## [Required work]
Down to the last character, write out the records below.

Dataset entries:

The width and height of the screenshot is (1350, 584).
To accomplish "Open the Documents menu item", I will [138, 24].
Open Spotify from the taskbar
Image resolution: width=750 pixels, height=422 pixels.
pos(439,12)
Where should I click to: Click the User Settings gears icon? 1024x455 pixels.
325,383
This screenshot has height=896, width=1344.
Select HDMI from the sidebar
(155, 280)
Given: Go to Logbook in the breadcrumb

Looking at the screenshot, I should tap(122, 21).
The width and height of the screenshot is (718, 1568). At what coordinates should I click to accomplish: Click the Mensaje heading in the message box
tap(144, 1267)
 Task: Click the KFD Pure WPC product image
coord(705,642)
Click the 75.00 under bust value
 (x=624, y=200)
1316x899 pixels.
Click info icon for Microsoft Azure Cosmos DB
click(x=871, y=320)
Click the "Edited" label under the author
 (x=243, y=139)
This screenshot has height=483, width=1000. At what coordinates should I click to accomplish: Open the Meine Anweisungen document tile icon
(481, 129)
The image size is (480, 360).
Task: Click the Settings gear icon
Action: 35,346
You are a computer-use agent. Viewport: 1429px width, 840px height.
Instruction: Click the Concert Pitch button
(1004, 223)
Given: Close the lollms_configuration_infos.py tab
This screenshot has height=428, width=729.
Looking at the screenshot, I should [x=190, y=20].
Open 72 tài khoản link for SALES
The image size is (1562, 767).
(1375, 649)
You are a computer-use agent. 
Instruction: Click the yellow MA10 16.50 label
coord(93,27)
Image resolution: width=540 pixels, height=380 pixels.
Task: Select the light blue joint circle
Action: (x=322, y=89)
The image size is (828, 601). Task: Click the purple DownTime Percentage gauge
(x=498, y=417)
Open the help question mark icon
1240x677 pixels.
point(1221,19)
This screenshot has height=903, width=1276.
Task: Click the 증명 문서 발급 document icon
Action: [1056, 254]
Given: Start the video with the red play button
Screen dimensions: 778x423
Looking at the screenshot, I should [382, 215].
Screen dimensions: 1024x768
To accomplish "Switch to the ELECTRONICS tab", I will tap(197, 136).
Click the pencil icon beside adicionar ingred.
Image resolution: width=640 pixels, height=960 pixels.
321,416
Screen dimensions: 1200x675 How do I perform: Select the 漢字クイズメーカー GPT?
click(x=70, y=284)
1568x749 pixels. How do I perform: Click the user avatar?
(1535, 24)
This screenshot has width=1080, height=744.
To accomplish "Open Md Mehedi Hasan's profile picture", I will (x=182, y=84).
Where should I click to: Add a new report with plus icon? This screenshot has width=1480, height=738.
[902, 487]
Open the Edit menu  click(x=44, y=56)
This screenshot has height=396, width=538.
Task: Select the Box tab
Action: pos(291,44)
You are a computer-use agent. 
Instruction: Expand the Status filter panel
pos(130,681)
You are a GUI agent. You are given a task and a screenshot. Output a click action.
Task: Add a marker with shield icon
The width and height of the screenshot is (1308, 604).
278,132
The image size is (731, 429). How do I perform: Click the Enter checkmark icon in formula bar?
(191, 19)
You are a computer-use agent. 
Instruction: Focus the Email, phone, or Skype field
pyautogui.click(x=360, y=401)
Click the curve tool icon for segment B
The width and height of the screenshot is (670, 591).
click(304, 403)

## [Response below]
The width and height of the screenshot is (1350, 584).
To accomplish "Open the Documents menu item", I will [138, 24].
Open Spotify from the taskbar
Image resolution: width=750 pixels, height=422 pixels.
pos(439,12)
Where should I click to: Click the User Settings gears icon? 1024x455 pixels.
325,383
This screenshot has height=896, width=1344.
Select HDMI from the sidebar
(155, 280)
Given: Go to Logbook in the breadcrumb

Looking at the screenshot, I should tap(122, 21).
The width and height of the screenshot is (718, 1568). At what coordinates should I click to accomplish: Click the Mensaje heading in the message box
tap(144, 1267)
 Task: Click the KFD Pure WPC product image
coord(705,642)
Click the 75.00 under bust value
 (x=624, y=200)
1316x899 pixels.
Click info icon for Microsoft Azure Cosmos DB
click(x=871, y=320)
Click the "Edited" label under the author
 (x=243, y=139)
This screenshot has height=483, width=1000. At what coordinates should I click to accomplish: Open the Meine Anweisungen document tile icon
(481, 129)
The image size is (480, 360).
Task: Click the Settings gear icon
Action: 35,346
You are a computer-use agent. Viewport: 1429px width, 840px height.
Instruction: Click the Concert Pitch button
(1004, 223)
Given: Close the lollms_configuration_infos.py tab
This screenshot has height=428, width=729.
Looking at the screenshot, I should [x=190, y=20].
Open 72 tài khoản link for SALES
The image size is (1562, 767).
(1375, 649)
You are a computer-use agent. 
Instruction: Click the yellow MA10 16.50 label
coord(93,27)
Image resolution: width=540 pixels, height=380 pixels.
Task: Select the light blue joint circle
Action: (x=322, y=89)
The image size is (828, 601). Task: Click the purple DownTime Percentage gauge
(x=498, y=417)
Open the help question mark icon
1240x677 pixels.
point(1221,19)
This screenshot has height=903, width=1276.
Task: Click the 증명 문서 발급 document icon
Action: [1056, 254]
Given: Start the video with the red play button
Screen dimensions: 778x423
Looking at the screenshot, I should [382, 215].
Screen dimensions: 1024x768
To accomplish "Switch to the ELECTRONICS tab", I will tap(197, 136).
Click the pencil icon beside adicionar ingred.
Image resolution: width=640 pixels, height=960 pixels.
321,416
Screen dimensions: 1200x675 How do I perform: Select the 漢字クイズメーカー GPT?
click(x=70, y=284)
1568x749 pixels. How do I perform: Click the user avatar?
(1535, 24)
This screenshot has width=1080, height=744.
To accomplish "Open Md Mehedi Hasan's profile picture", I will (x=182, y=84).
Where should I click to: Add a new report with plus icon? This screenshot has width=1480, height=738.
[902, 487]
Open the Edit menu  click(x=44, y=56)
This screenshot has height=396, width=538.
Task: Select the Box tab
Action: pos(291,44)
You are a computer-use agent. 
Instruction: Expand the Status filter panel
pos(130,681)
You are a GUI agent. You are given a task and a screenshot. Output a click action.
Task: Add a marker with shield icon
The width and height of the screenshot is (1308, 604).
278,132
The image size is (731, 429). How do I perform: Click the Enter checkmark icon in formula bar?
(191, 19)
You are a computer-use agent. 
Instruction: Focus the Email, phone, or Skype field
pyautogui.click(x=360, y=401)
Click the curve tool icon for segment B
The width and height of the screenshot is (670, 591).
click(304, 403)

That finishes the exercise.